| Lorsqu'il est dit aujourd'hui -en général
ainsi que dans la conception de la discussion hybrid?resistance
à Linz- que " les dichotomies improductives "
entre culture et politique, art et résistance,
pratique artistique et activisme politique ont été
surmontées, la question est alors soulevée
consistant à s'interroger sur la portée
de ces hypothèses. Dans le contexte de l'art visuel
et conceptuel, en tout cas, leurs limitations deviennent
aussitôt relativement claires.
Durant la décennie passée, des développements
contradictoires dans ce domaine ont été
perceptibles, développements pour lesquels un
dénominateur commun peut être néanmoins
trouvé s'ils sont considérés d'une
manière plus abstraite, à savoir la dédifférenciation
entre les champs artistiques et les autres champs sociaux.
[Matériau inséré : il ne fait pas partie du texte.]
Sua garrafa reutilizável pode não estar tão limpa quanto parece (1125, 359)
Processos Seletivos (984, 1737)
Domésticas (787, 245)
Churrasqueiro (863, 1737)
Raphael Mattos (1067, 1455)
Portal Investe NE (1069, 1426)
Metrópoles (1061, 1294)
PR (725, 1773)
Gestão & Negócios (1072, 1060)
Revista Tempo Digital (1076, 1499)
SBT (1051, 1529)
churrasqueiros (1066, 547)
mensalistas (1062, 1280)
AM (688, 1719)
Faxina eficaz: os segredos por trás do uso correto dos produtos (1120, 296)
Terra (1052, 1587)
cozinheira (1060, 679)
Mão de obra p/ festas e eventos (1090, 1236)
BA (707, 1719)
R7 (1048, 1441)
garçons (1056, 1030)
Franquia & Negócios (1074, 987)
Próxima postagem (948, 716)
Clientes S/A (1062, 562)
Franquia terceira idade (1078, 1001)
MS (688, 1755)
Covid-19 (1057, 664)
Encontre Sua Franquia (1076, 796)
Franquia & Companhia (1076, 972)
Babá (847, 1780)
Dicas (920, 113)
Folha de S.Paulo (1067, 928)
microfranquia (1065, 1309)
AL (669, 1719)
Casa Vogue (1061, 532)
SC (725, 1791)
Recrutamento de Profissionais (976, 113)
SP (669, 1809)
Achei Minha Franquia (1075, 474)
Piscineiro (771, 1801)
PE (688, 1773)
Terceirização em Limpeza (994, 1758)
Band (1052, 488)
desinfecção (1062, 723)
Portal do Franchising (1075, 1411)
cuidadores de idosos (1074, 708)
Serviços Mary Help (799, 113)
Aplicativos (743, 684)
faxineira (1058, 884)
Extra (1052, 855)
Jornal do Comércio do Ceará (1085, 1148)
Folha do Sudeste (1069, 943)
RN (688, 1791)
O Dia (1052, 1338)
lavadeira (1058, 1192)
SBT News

Cette dédifférenciation -terme que le
théoricien de la culture Scott Lash [1]
a développé à l'encontre de la
conception particulièrement répandue parmi
des sociologues, qui suppose une différentiation
croissante de la société dans des sous-systèmes
autonomes- n'a pas seulement été poussée
par des acteurs dans le champ de l'art. Elle est également
le résultat des processus de colonisation des
champs artistiques à partir de l'extérieur.
Dans ce contexte, il faudrait, par exemple, considérer
l'économisation du social et du culturel dont
la logique a été mise en relief par des
théoriciens des études de la gouvernementalité
[2] suivant les derniers
écrits de Foucault. Un aspect partiel de cette
économisation a été l'invasion
des champs d'art européens par le pouvoir d'entreprise
(suivant le modèle des USA), ayant pour résultat
un nouveau type d'" artiste du business ".
Ce qui distingue ce type d'artiste est qu'il place de
manière relativement volontaire son capital culturel
et symbolique à la disposition des acteurs du
champ économique, pour leur politique de l'image,
parmi d'autres choses, pour l'affirmation symbolique
des hiérarchies internes, pour la motivation
des employés ou encore, pour le développement
d'idées " innovatrices ".
Dans des cas extrêmes, le pouvoir des acteurs
issus du champ économique est même suffisant
pour lancer des mouvements artistiques entiers et pour
inscrire ceux-ci dans l'histoire de l'art. Cela fut
particulièrement évident en Angleterre
avec Charles Saatchi et les " Young British
Artists " (YBA). Angela McRobbie a décrit
l'aversion pour la théorie et l'anti-intellectualisme
de cette jeune génération d'artistes britanniques,
qui avait été formée justement
dans un centre des Cultural Studies et de la
théorie féministe (Goldsmiths College,
London). Elle a également décrit la manière
par laquelle ils ont franchi les frontières de
" l'art et la vie " sous forme d'un
pillage post-ironique de la culture populaire et jeune,
ainsi que leur stratégie de " culturepreneur "
qui leur fit apparaître comme " les
enfants de Thatcher " dans le champ de l'art.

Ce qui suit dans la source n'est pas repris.